New Music From Tonada Baile Cantado, Hama
Tonada Baile Cantado
Rueda de Bullerengue, Volume 2
(Names You Can Trust)
The Rueda de Bullerengue series from the Brooklyn label Names You Can Trust grew from the New York collective Bulla en el Barrio, dedicated to putting a spotlight on Colombian music—bullerengue, in particular—through monthly performances and workshops.
While the first volume of the series was credited to Bulla en el Barrio, the new, second volume was recorded by the ensemble Tonada Baile Cantado, in a studio in its hometown, the north Colombia city of Barranquilla, near the Caribbean Sea and produced by Bulla en el Barrio members Camilo Rodriguez and Diana Herrera.
The bullerengue tradition draws from African and Caribbean sources, with a frantically upbeat and celebratory style of music, incorporating essential elements of hand-struck drum rhythms, spirited chants, and dancing.
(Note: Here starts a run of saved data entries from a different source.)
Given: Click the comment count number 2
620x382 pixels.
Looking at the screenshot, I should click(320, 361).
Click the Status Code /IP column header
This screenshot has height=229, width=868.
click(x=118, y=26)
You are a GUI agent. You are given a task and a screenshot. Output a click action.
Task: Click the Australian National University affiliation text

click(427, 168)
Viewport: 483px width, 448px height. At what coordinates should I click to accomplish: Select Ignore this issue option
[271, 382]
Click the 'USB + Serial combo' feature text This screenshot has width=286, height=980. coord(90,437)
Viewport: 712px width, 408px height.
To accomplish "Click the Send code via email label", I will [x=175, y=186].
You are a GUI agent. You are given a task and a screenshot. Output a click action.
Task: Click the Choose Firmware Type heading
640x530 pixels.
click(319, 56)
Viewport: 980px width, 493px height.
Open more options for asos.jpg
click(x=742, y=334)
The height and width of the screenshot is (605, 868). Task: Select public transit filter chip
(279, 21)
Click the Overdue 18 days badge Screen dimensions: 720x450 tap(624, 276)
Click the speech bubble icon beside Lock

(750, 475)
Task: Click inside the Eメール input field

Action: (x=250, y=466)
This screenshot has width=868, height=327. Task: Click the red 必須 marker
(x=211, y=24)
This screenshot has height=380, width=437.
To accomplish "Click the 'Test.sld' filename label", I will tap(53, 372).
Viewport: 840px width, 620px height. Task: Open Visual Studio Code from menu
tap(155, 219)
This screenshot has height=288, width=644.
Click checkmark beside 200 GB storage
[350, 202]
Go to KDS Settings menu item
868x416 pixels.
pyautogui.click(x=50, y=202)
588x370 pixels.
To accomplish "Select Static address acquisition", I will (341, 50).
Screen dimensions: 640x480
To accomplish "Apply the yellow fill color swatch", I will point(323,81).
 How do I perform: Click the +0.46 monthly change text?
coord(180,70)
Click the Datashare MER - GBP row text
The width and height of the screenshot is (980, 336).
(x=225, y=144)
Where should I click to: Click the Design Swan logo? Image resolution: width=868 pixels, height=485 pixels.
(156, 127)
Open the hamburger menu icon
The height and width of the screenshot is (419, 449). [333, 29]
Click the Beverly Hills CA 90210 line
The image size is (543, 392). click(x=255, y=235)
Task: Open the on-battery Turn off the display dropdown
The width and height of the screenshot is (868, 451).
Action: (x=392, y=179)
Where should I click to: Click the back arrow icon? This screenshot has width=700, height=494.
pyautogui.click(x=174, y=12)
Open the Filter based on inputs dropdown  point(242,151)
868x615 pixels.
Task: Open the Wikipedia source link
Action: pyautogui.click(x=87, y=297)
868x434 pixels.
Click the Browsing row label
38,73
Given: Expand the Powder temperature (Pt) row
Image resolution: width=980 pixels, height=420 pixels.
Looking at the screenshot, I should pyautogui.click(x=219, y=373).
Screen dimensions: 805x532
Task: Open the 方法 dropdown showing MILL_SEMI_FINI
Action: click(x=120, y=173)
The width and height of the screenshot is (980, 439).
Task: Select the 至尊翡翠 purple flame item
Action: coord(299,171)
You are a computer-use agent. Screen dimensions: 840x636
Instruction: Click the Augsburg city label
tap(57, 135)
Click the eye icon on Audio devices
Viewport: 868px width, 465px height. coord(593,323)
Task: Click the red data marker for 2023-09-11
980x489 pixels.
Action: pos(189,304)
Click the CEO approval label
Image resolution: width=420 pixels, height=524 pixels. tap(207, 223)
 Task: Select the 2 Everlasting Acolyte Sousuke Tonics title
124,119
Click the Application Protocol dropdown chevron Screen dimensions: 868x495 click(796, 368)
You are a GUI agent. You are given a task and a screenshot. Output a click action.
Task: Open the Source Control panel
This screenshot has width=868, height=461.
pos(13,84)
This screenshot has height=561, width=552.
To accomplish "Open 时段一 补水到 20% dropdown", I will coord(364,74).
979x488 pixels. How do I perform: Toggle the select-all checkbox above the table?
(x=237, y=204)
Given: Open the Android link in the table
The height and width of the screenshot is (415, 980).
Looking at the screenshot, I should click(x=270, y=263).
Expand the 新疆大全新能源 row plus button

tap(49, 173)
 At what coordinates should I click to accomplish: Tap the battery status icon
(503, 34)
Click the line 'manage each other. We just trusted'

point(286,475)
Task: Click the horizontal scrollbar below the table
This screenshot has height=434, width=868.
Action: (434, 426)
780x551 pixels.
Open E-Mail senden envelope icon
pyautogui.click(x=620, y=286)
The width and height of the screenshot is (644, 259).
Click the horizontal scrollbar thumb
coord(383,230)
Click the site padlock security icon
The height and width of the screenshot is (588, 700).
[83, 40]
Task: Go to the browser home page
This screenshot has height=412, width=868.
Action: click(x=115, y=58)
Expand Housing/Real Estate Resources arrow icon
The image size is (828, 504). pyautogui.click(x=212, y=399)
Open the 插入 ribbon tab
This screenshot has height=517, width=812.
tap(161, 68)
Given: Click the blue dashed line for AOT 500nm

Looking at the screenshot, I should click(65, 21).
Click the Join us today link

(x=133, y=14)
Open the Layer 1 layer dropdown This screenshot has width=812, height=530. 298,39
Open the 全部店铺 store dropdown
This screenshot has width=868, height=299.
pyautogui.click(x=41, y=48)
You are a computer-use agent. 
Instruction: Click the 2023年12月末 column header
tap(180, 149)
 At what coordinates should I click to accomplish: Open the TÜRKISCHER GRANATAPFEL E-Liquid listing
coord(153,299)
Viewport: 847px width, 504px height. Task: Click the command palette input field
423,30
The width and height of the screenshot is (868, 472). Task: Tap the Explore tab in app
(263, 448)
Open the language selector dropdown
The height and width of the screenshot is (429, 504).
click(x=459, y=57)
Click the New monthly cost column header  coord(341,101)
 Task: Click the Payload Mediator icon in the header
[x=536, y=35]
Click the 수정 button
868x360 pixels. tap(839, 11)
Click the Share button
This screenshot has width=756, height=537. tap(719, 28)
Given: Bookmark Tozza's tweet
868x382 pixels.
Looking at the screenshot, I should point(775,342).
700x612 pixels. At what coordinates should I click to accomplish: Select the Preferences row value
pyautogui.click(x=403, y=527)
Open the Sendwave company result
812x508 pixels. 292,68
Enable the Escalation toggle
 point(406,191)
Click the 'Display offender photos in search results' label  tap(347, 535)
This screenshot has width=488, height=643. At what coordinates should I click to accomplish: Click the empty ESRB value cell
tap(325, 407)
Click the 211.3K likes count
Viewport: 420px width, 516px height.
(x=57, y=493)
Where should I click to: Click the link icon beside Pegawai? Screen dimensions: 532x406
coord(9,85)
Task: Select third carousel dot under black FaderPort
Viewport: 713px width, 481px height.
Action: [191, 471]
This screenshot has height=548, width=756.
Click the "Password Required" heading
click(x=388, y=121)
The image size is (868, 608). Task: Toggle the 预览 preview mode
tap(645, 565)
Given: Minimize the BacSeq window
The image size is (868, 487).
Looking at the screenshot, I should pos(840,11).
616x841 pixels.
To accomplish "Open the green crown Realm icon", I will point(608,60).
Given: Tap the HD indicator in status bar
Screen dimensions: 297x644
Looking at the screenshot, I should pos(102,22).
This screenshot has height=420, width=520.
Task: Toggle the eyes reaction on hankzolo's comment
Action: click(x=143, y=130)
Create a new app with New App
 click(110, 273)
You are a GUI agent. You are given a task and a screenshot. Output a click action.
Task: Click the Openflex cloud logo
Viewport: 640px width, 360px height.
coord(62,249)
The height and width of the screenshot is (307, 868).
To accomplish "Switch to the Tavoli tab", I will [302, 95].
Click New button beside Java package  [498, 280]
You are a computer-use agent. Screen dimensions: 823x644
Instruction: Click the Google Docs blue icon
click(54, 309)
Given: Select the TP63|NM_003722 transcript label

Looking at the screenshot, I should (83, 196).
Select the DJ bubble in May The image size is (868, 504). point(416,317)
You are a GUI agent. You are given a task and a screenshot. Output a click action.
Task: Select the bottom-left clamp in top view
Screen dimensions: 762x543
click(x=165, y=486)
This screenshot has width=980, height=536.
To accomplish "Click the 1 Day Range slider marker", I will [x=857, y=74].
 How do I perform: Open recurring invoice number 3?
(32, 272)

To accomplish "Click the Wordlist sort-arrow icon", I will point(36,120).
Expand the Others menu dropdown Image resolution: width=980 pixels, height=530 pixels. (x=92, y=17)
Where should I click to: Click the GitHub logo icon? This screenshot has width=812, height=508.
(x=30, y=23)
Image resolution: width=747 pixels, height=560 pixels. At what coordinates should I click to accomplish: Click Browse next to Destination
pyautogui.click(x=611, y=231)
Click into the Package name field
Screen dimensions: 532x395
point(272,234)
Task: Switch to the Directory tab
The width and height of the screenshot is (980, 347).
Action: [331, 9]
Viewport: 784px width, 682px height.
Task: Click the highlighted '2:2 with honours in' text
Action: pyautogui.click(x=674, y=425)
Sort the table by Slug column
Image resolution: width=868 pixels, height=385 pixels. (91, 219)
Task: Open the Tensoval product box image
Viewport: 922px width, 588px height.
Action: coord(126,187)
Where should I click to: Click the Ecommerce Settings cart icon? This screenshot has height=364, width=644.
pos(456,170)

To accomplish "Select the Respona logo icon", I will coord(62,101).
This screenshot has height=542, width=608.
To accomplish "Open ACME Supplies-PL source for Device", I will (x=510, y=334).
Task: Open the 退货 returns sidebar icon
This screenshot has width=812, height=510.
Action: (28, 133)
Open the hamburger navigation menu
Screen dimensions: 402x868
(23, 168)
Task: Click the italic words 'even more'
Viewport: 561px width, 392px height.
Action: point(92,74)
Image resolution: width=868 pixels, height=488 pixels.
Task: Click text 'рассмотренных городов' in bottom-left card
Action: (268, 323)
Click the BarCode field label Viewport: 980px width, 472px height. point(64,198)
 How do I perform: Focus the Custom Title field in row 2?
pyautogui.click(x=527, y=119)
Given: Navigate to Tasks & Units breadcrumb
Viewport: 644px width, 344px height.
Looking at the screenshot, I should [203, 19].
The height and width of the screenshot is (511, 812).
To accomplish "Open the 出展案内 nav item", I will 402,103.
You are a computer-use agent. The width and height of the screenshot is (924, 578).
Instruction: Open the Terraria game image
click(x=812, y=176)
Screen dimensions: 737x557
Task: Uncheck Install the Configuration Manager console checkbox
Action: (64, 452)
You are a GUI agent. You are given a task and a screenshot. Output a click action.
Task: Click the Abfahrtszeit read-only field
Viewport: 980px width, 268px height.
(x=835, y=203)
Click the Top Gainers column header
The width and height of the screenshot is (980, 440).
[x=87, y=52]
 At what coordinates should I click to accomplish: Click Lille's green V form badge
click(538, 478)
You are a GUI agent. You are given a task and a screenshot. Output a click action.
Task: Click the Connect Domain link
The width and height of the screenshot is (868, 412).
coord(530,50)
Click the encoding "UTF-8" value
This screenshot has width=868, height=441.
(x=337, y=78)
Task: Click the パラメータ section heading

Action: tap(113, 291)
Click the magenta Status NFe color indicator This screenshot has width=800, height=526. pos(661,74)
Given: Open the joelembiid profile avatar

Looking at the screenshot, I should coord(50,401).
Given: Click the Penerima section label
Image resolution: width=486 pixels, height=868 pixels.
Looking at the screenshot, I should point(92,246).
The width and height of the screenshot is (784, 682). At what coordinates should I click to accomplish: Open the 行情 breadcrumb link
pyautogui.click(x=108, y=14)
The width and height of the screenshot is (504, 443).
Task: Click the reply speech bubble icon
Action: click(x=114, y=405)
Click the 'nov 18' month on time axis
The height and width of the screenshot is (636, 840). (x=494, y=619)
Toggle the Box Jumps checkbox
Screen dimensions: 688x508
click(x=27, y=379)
On these recordings, core rhythms based on the structures of chalupa and fandango are showcased.
The four songs of Rueda de Bullerengue, Volume 2 are crammed on a 7-inch vinyl EP, also available as digital downloads, and once it starts playing, it’s pretty much an unstoppable force, driven by intense and passionate percussion including conga drum beats and rumbles, insistent and jittery maraca shakes, and hand claps.
The women’s voices are organized into charged call-and-response exchanges between a solo singer and a chorus, with occasional interjections, as if exploding forth from the song structures, of enthusiastic and uninhibited outbursts and vocalizing—however, the songs are tight and precise, never going off the rails.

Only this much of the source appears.